Julian sourit en repensant au coup de fil échangé avec son grand-père. Le vieux Hunter s'imaginait encore qu'il pouvait avoir le moindre ascendant sur lui, et il s'obstinait toujours à le traiter comme les énergumènes qui se trémoussaient à ses pieds afin de gagner ses faveurs, et d'éviter sa fureur.

Fixant son reflet face au grand miroir de sa chambre à coucher, Julian ne voyait rien de ce que les autres pouvaient admirer ou même détester chez lui. À ses yeux, il n'était pas cet homme riche et puissant qui tenait les rênes de la bourse pétrolière, il n'était pas non plus ce séduisant célibataire qui fondait les cœurs, il n'était même pas cet orgueilleux et prétentieux marionnettiste qui manipulait les autres.

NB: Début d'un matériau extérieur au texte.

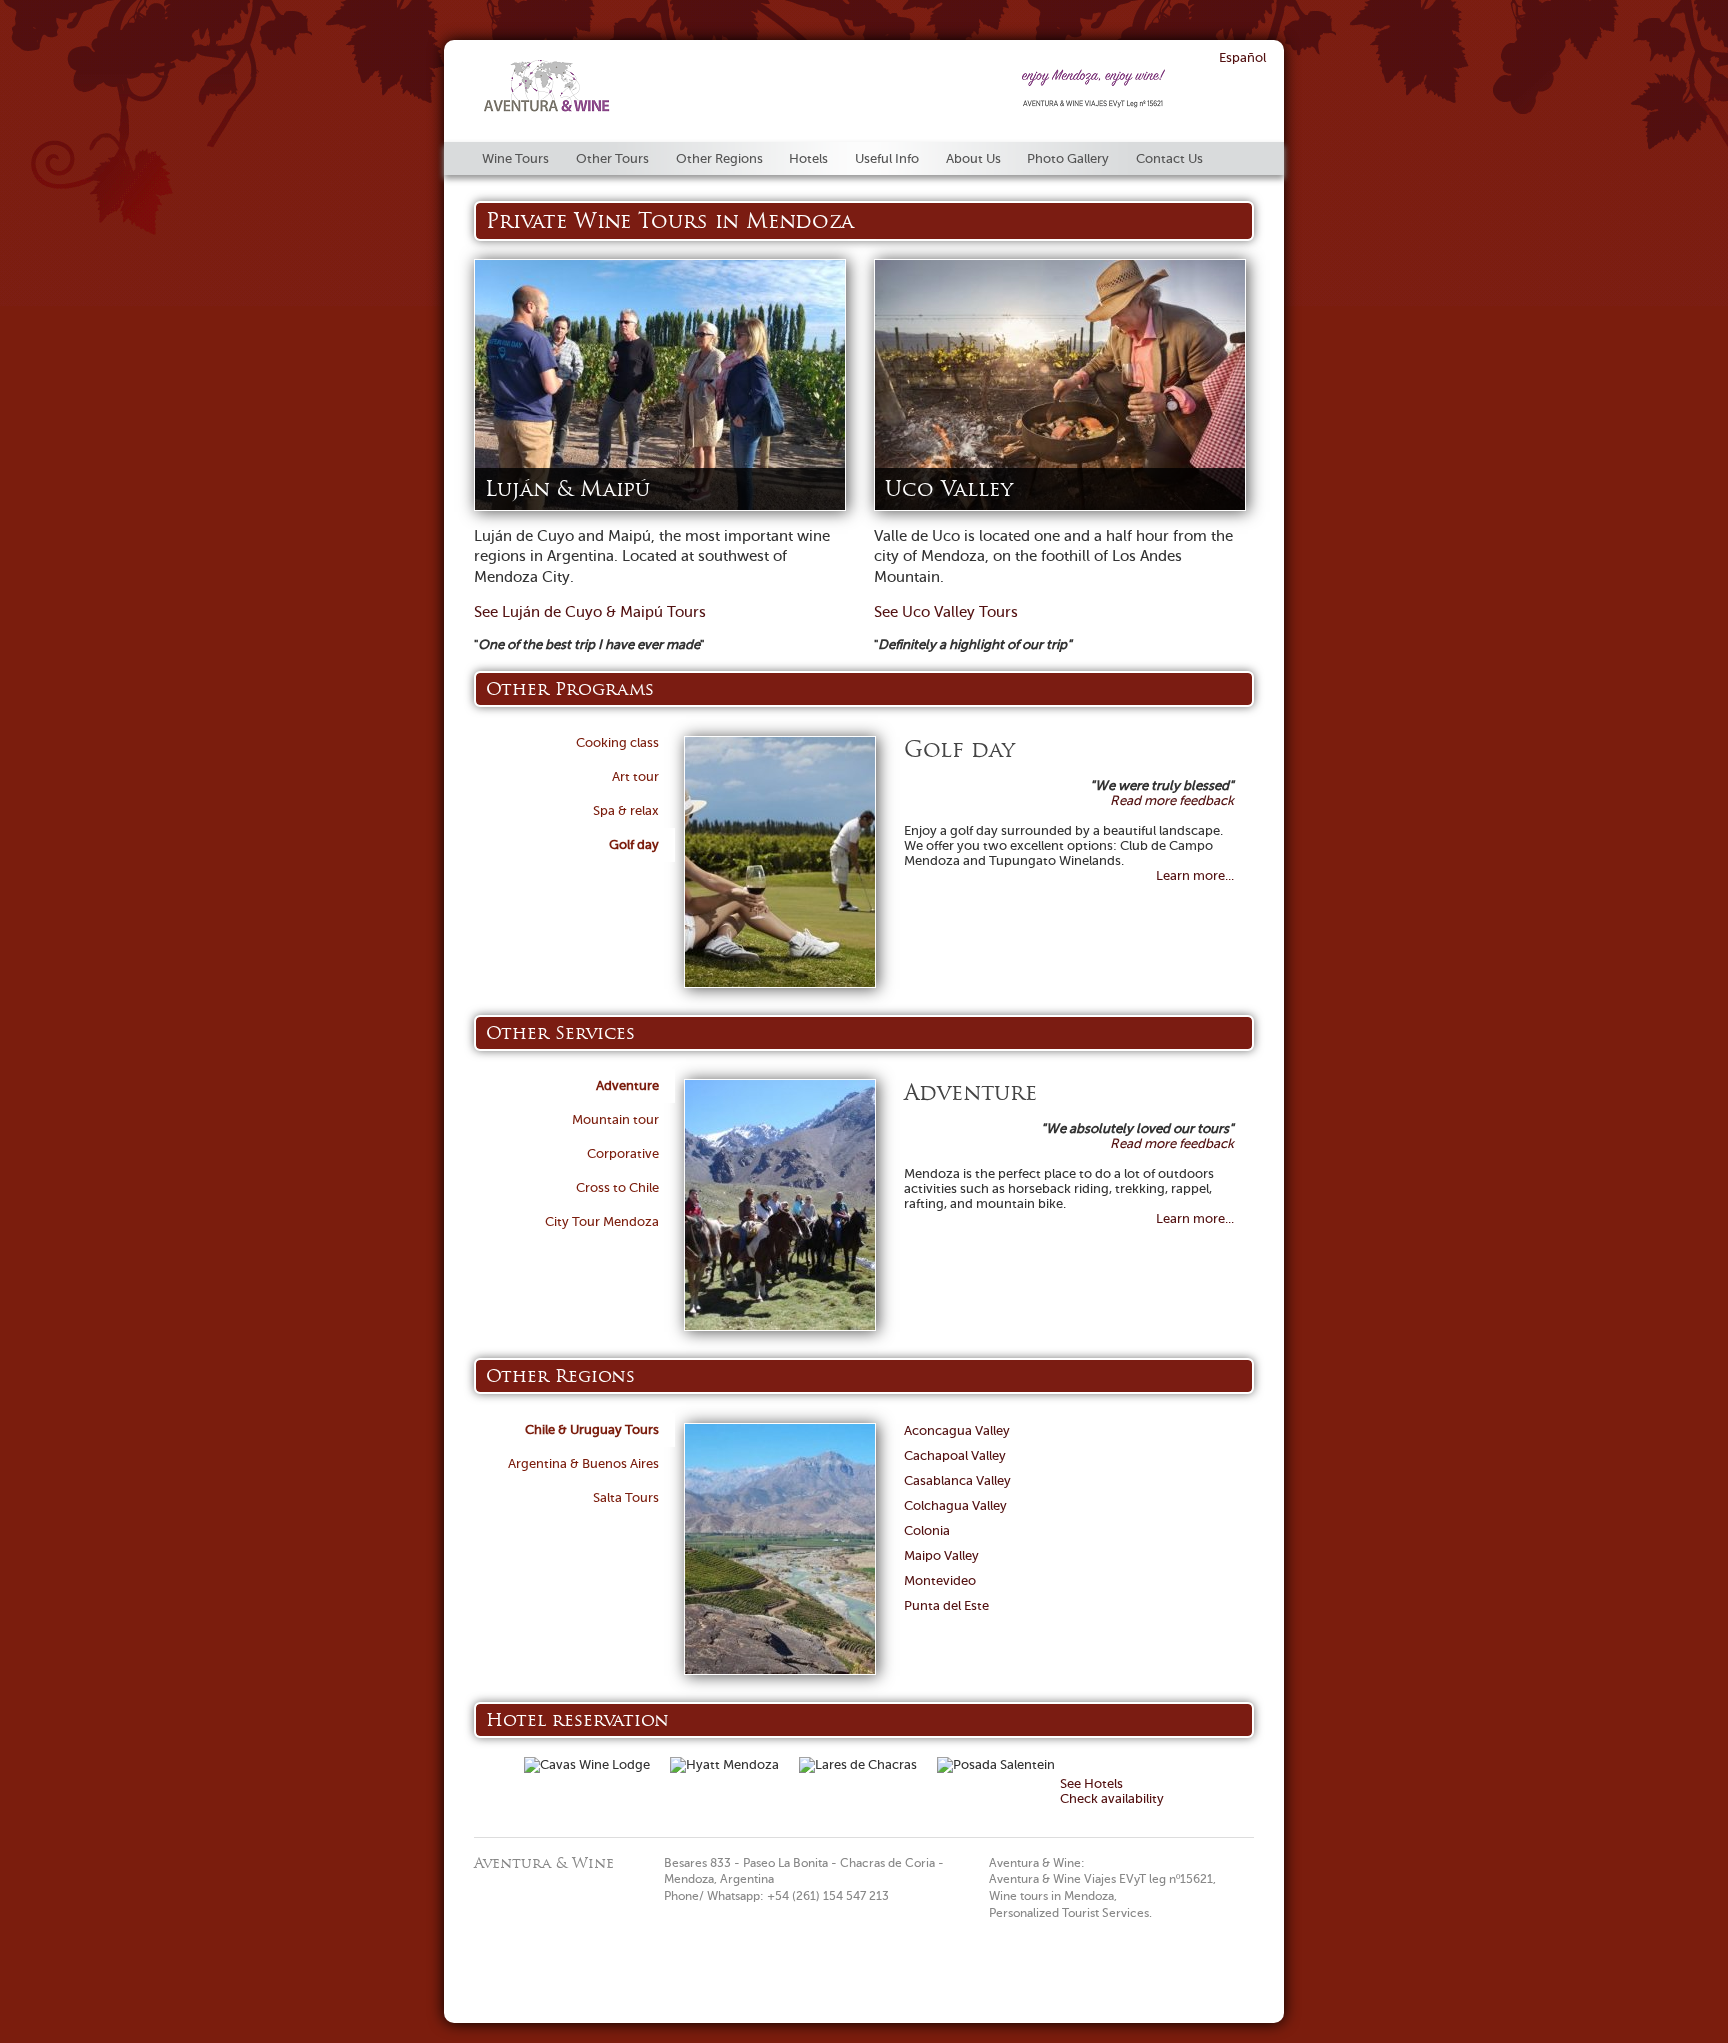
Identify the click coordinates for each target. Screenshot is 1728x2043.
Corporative (623, 1153)
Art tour (635, 776)
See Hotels (1091, 1783)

Julian n'avait jamais su apprécier ce que les gens aimaient chez lui, ni voulut changer ce que les autres détestaient en lui. Toute sa personnalité s'était forgée autour d'une seule et unique nuit qui avait figé son enfance et son innocence à tout jamais.

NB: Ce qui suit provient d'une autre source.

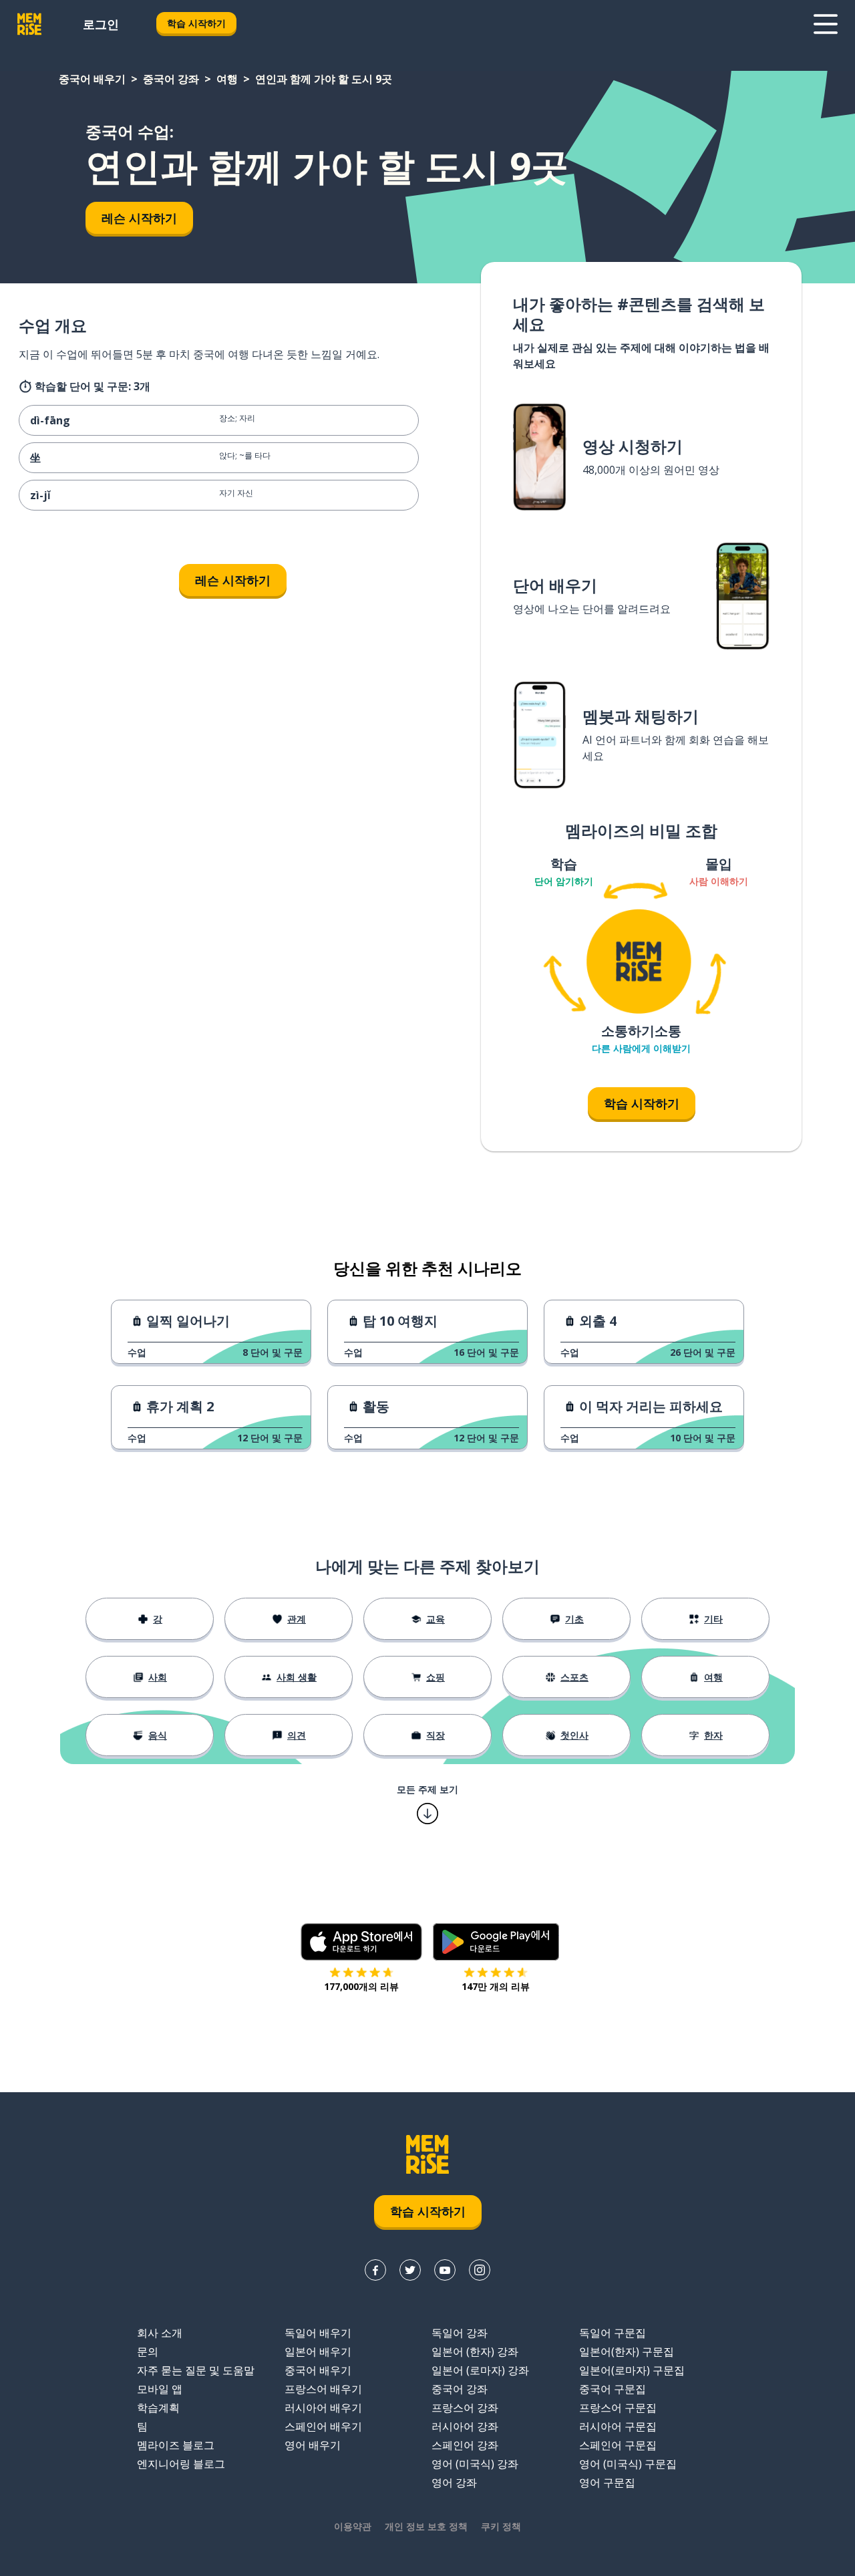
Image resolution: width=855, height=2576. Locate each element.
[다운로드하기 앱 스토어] (361, 1942)
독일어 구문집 (612, 2332)
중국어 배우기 (92, 78)
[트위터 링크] (410, 2270)
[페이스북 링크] (375, 2270)
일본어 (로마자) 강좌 (480, 2370)
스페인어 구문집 (618, 2445)
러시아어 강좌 (465, 2426)
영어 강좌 (454, 2482)
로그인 (101, 24)
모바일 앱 (159, 2389)
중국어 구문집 (612, 2389)
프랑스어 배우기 (323, 2389)
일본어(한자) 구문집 (626, 2351)
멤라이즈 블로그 (175, 2445)
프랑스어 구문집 (618, 2407)
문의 (147, 2351)
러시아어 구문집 (618, 2426)
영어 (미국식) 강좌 (475, 2463)
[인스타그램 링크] (479, 2270)
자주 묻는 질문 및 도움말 (195, 2370)
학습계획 (158, 2407)
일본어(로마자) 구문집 (632, 2370)
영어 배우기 (313, 2445)
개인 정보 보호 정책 (426, 2526)
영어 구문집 (607, 2482)
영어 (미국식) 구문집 (628, 2463)
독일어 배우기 (318, 2332)
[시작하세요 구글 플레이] (496, 1942)
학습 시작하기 (196, 23)
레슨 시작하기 (139, 218)
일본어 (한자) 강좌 (475, 2351)
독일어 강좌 (460, 2332)
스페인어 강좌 (465, 2445)
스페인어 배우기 (323, 2426)
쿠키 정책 (501, 2526)
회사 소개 (159, 2332)
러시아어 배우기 (323, 2407)
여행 (227, 78)
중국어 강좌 (171, 78)
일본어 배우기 (318, 2351)
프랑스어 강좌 (465, 2407)
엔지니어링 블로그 (181, 2463)
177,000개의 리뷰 (361, 1986)
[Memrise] (29, 24)
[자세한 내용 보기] (826, 24)
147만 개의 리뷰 (496, 1986)
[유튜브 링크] (445, 2270)
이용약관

À quelques années seulement d'une quarantaine prometteuse, il ne voyait aucun intérêt à se faire aimer ni aucun problème à se faire haïr. Il était comme il était, et c'était aux autres de s'adapter à lui, pas l'inverse. Tanpis si parmi ces autres se trouvait l'homme qui l'avait aimé et élevé, et qui lui avait abondamment tout donné.

Son grand-père pouvait, à sa guise, croire que leur relation privilégiée lui permettra de le contrôler. Il ne se gênera pas de lui montrer le contraire.

__ Tu es si sexy dans tes costumes Julian, mais je te préfère nettement en jean moulant et en T-shirt !

Cette voix suave et mielleuse tira délicatement Julian de ses pensées. Il envoya aussitôt son regard vers la belle blonde qui s'avançait vers lui en tenant sa chemise dans la main.

__ Quoique...te voir sans rien du tout est plus excitant encore. Lui dit la jeune femme en glissant le doigt sur la ligne de la colonne vertébrale de son dos nu et bien musclé. Dommage que je suis arrivée juste après que tu aies enfilé ton pantalon.

__ Tu peux toujours me l'arracher. Tu en seras capable. Lui proposa Julian avant de lui tirer délicatement la chemise des mains pour l'enfiler.

__ À quoi bon ? Ce n'est pas une insulte ni un dénigrement, mais tu dois savoir que sans ton esprit, ta virilité et ta nudité manqueront de puissance et de fougue. Quand ta tête est ailleurs, elle emporte avec elle ton corps.

La sublime blonde se mit entre Julian et le miroir pour pouvoir l'aider à boutonner sa chemise. Elle en profita pour le contempler d'aussi près.

__ C'est étrange de te voir en blanc. Cette douce couleur dévore toute l'obscurité qui t'entoure. Ton visage paraît si lumineux, si...apaisé.

__ Et tu n'aimes pas ça.

__ Je n'aime pas les artifices. Je n'aime pas les habits de moines. Le noir te sied mieux, Julian. Ça reflète tellement ce qui se passe au fond de toi.

__ Personne ne sait ce qui se passe au fond de moi.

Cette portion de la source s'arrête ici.